Our stay in Atlanta grew to be ten day rather than just a week. But, we started by driving on Sunday of Memorial Day weekend to avoid the Monday traffic we expected. I found some wonderful smaller roads, well paved and easy drive for the RV. Just about 20 minutes north we passed a sign for Whistle Stop Cafe, the very cafe used in the movie Fried Green Tomatoes. How I wish we'd been in just the car rather than pulling our full entourage; we become quite long and unparkable in small spots. But still fun to see.

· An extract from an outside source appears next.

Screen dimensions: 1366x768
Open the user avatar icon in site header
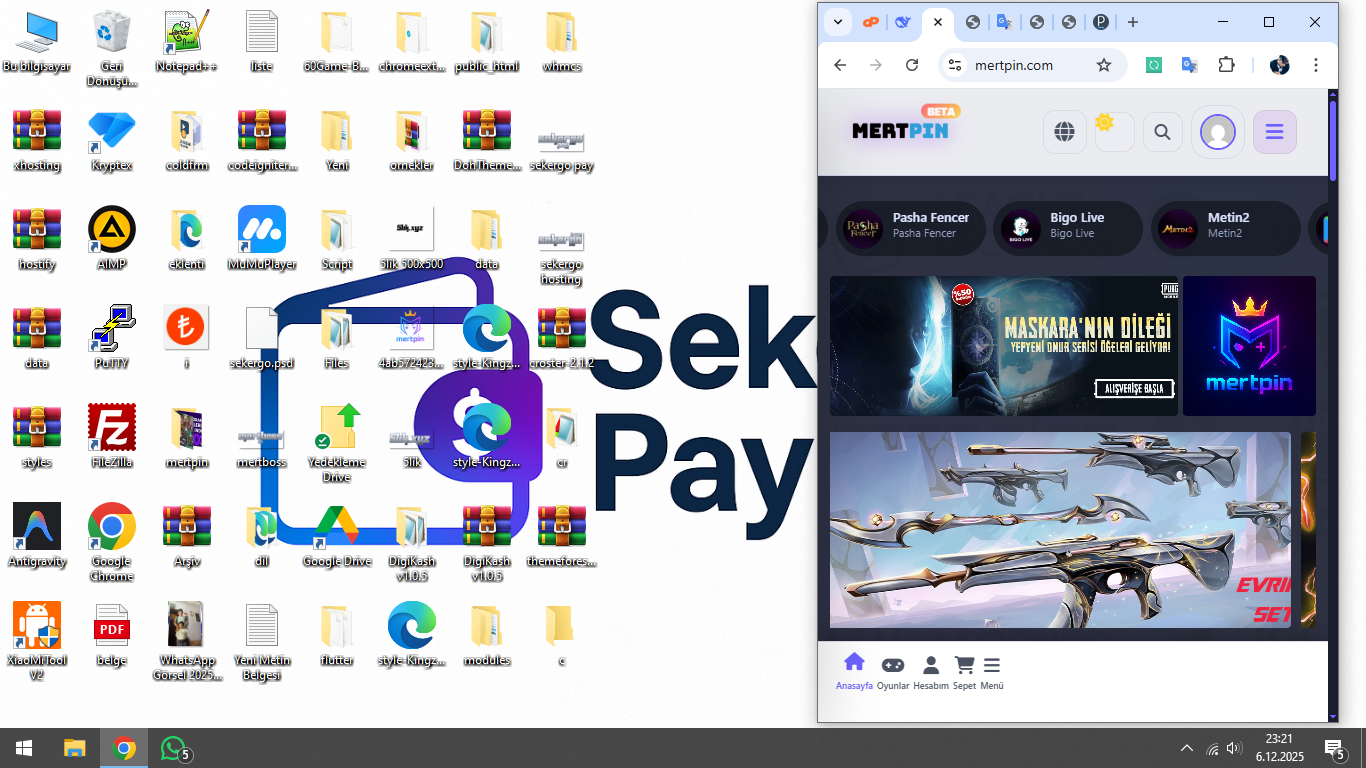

So on we went and two hours later we arrived at Stone Mountian Heights RV Park, about 15 miles east of Atlanta. I'd reserved a week for us and we picked up the papererwork and settled into Site 20. The park was perfect for us since our time would be spent in or around Atlanta all week. It is a mix of older mobile homes and RVs with the phasing out of the mobile homes as someone leaves. The park is enormous and most of the sites very large, many of those around us occupied by traveling workers for a nearby worksite. But, with full hookups, a paved patio and a grassy yard around us, we were happy.
Monday morning we started with the CNN Center in downtown Atlanta. We were there by 11:00 and joined the next available tour. Interesting and huge! But, being a holiday, it wasn't in full working mode though still fun to see the inner workings of it all
By the time we were finished it was still early afternoon with time to visit the Martin Luther King Jr National Historic Site. The neighborhood has his boyhood home, Ebenezer Baptist Church and gravesite.
A statue of Ghandi stands just at the entrance.
A mural of MLK's life surrounds the entrance.After visiting the main museum we walked across the street to the Ebenezer Baptist Church basement to hear a live performance of MLK's "I Have A Dream" speech.
Afterwards we walked into the main area of the church where he and his father had both been preachers and saw the organ where Alberta King, mother of Rev. Martin Luther King Jr. was shot and killed as she played for the morning service on July 1, 1974. Such sadness.
Outside the church is the Eternal Flame and the gravestones of both Martin and Coretta Scott King
Such a full day of visiting Atlanta with so much more to do in the week ahead.